Ada seoarng anak laki-laki yang bersifat pemarah.Untuk bisa mengurangi kebisaan marah si anak, ayahnya memberikan sekantong paku di pagar belakang rumah setiap kali dia marah....Hari pertama anak itu telah memakukan 48 paku ke pagar setiap dia marah. Lalu secara bertahap, jumlah paku itu berkurang. Dia mulai menyadari bahwa lebih mudah menhan amarahnya daripadamemakukan paku ke pagar...

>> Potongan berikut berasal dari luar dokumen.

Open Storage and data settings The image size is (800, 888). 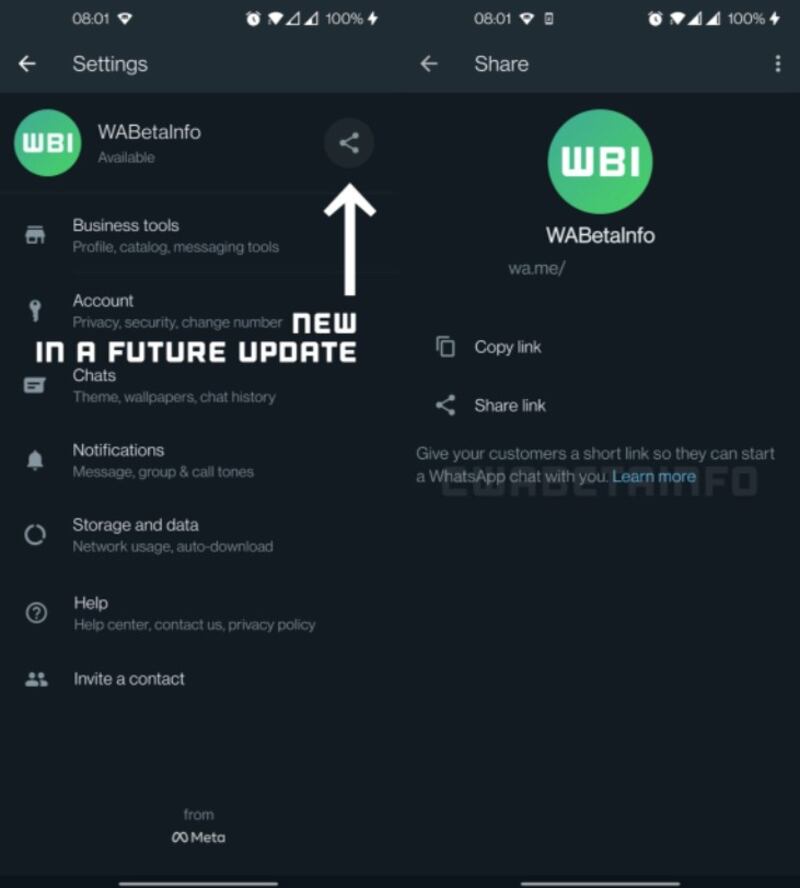pos(200,535)
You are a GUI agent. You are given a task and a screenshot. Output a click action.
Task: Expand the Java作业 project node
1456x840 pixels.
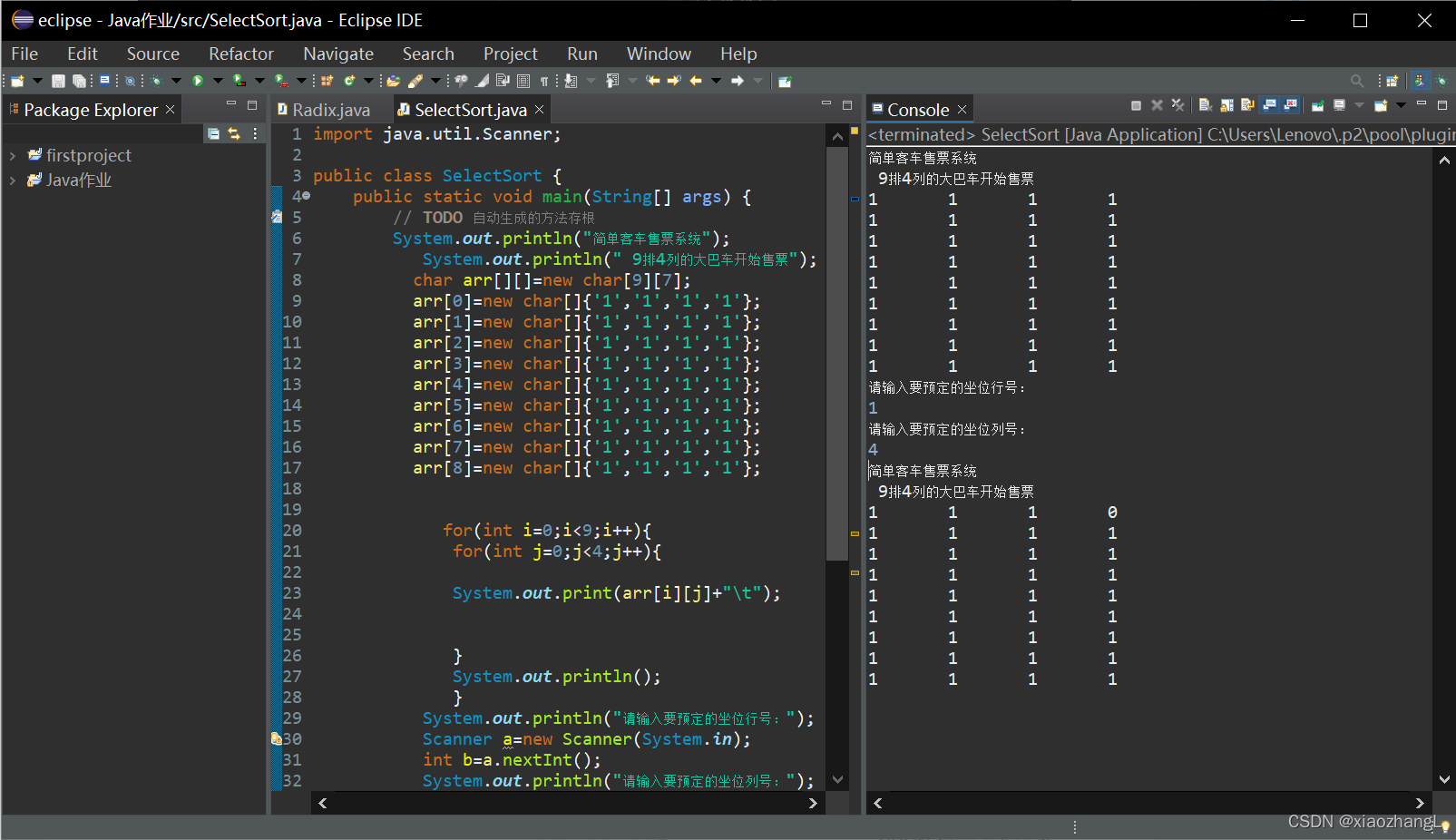tap(13, 181)
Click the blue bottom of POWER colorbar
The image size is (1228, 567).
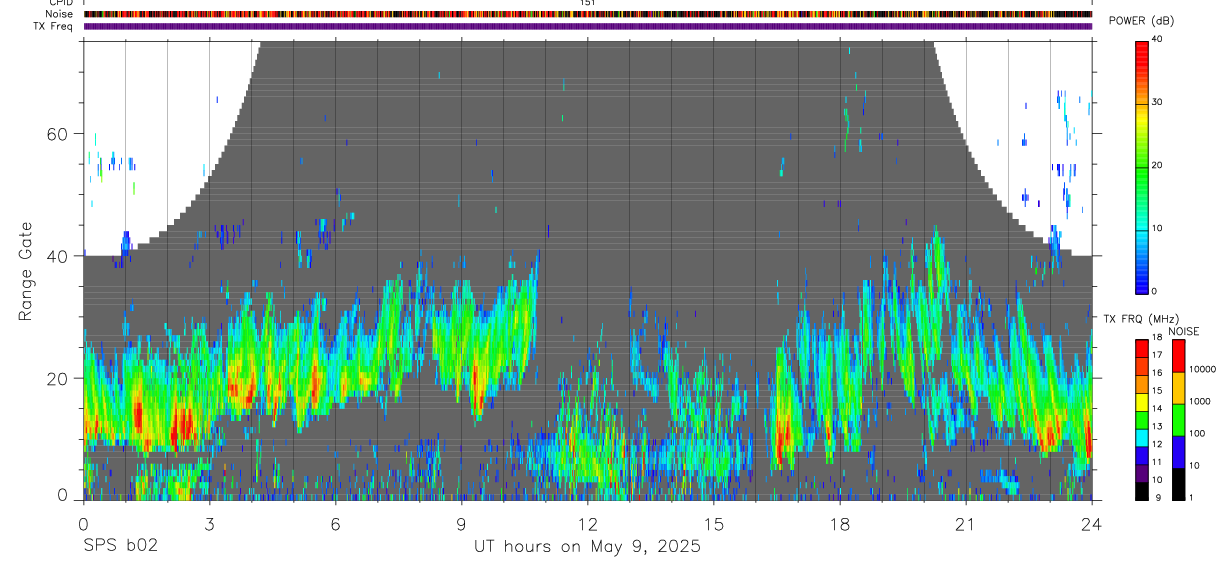(x=1142, y=285)
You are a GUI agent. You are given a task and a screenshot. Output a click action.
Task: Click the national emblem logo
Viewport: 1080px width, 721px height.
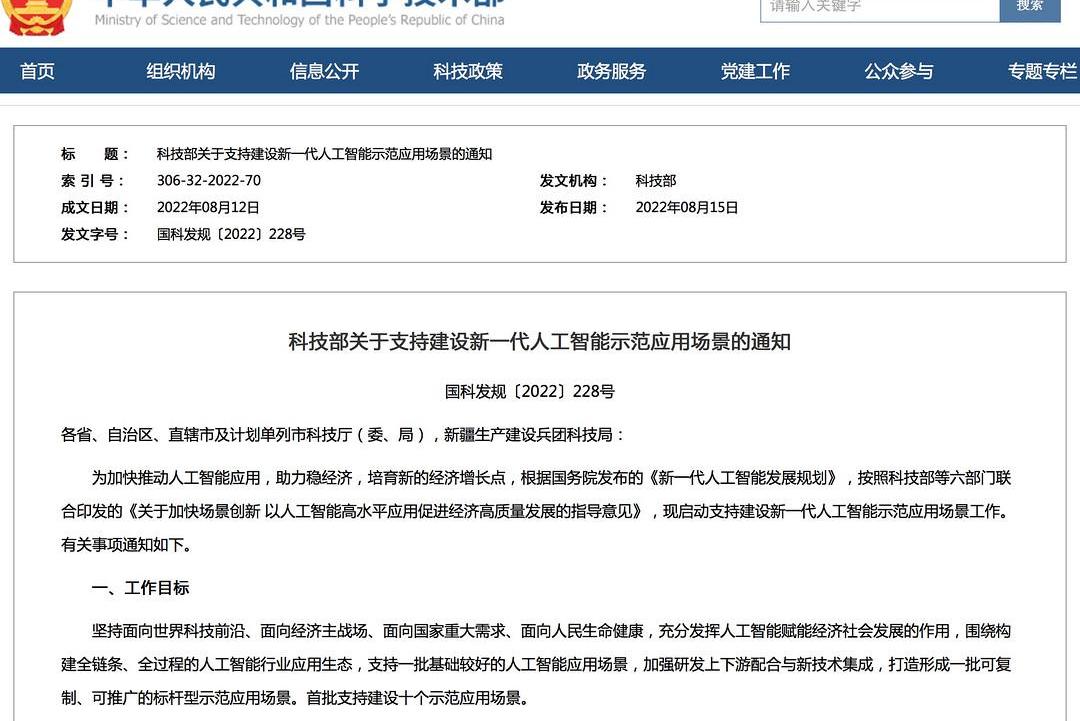[40, 16]
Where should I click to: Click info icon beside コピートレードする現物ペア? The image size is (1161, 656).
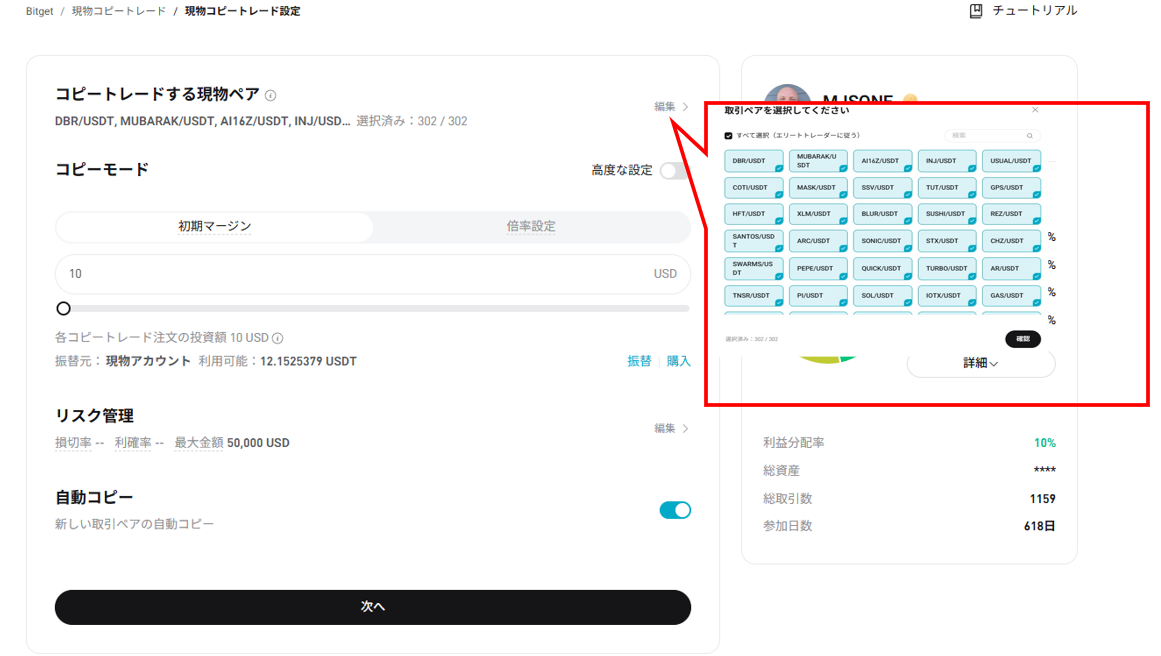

Akhirnya tibalah saat anak tersebut meras mampu mengendalikan amarahnya dan tidak cepat kehilangan kesabaran. Dia memberitahukan hal ini kepada ayahnya, yang kemudian mengusulkan agar dia mencabut satu paku untuk setiap hari yang tidk dilakuinnya tanpa amarah...
Hari-hari berlalu dan anak laki-laki itu akhirnya memberitahu sang Ayah bahwa semua paku telah tercabut olehnya. Lalu sang Ayah menuntun anaknya ke pagar,,,,"Hmmmm, kamu telah berhasil dengan baik anakku. Tapi lihatlah lubang-lubang dipagar ini. Pagar ini tidak akan pernah bisa sama seperti sebelumnya. Sama halnya ketika kamu mengatakan sesuatu dalam kemarahan. Kata-katamu akan meninggalkan bekas seperti lubang ini di hati orang lain."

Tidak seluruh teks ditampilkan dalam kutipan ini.